Selecting success out of all that chaos depends not on the goal of keeping processes in dynamic equilibrium, but on invention of the sub-methods for selecting newly adaptive permutations of many process states (i.e., sensing local/global potentials; recognizing control points; applying diverse control methods, etc, etc).

Adequately provisioning a rapidly changing system first requires that it must adequately "instrument" itself, and then adequately de-centralize both feedback and decision-making enough to drive adequatley distributed exploration of the rapidly scaling & increasingly distributed options.

Joshua Wojnilower said...

The Dallas Fed's piece shows they understand the limits of monetary policy, although political considerations may still play a role.

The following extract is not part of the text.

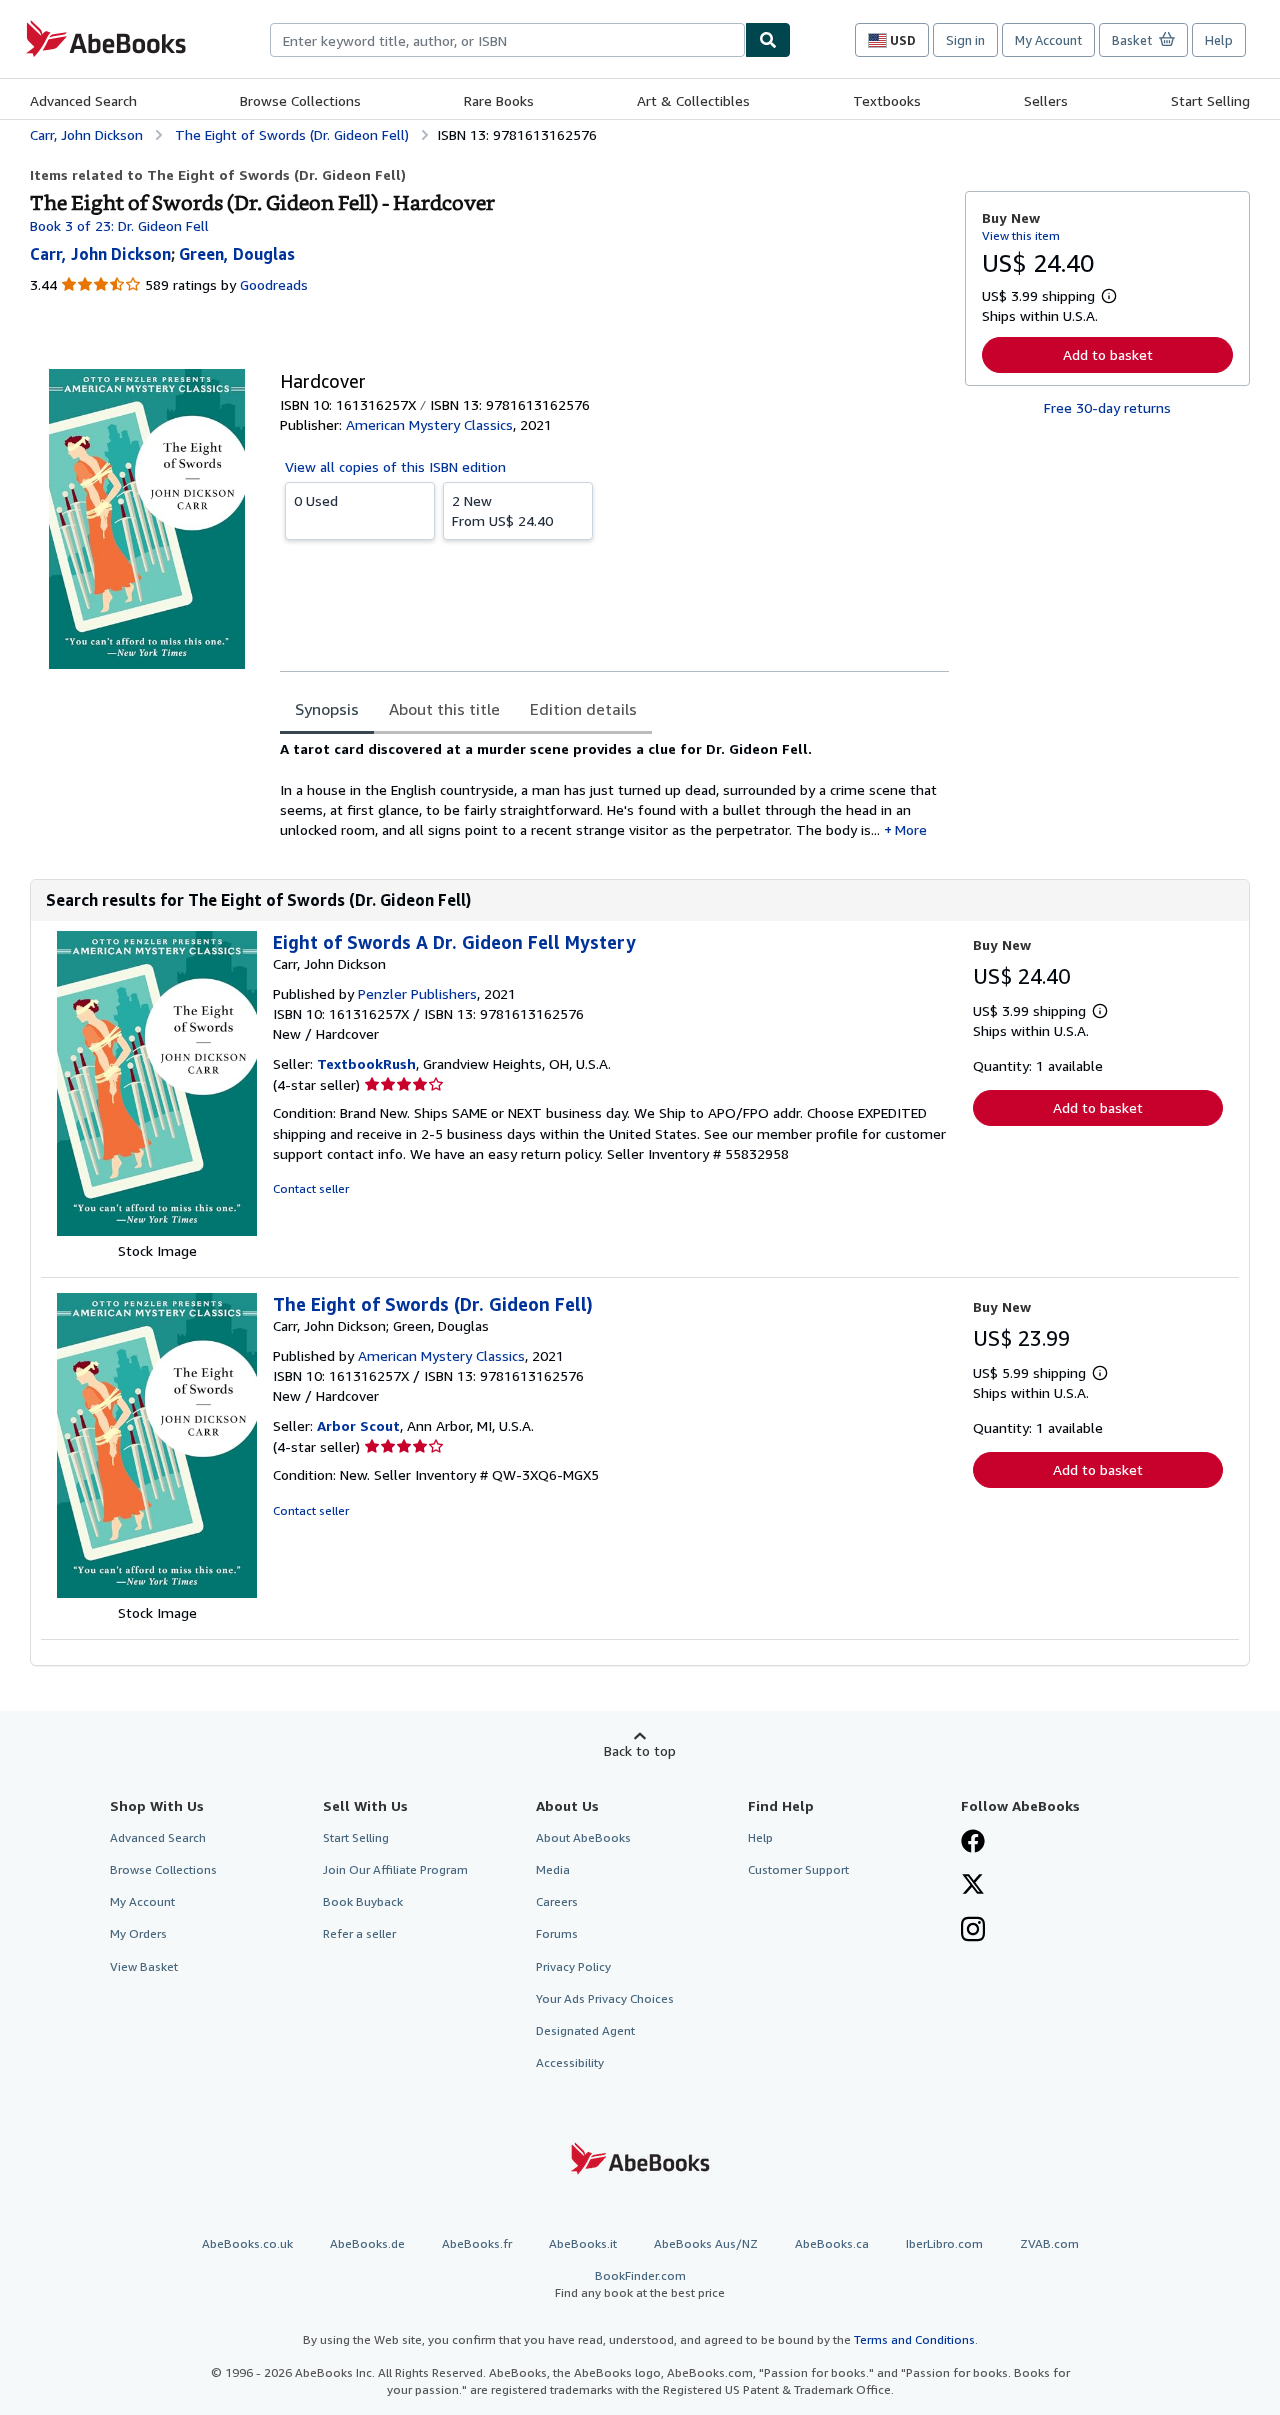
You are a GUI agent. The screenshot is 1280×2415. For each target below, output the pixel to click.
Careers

Monetary policy provides a bridge to an expected future outcome, but cannot ensure the structure (economy) on the other side is built high enough. Governments, through fiscal policy, must provide institutions and incentives to support (or at least not hinder) growth. (http://bubblesandbusts.blogspot.com/2012/08/federal-reserve-admits-inability-to.html)

Tom Hickey said...

leverage, good analysis. I think that elites do not this. Several years ago a heard a Republican representative on a panel state very explicitly that there is not enough to go around, especially energy (it was a panel specifically on energy) and the US should take whatever steps necessary to prevent emerging countries from seriously attempting to achieve US standard of living in terms of energy usage. I just about fell out of my chair in that I strongly suspected that this was the conscious intention of some, but I never expected to hear it stated explicitly in a public forum.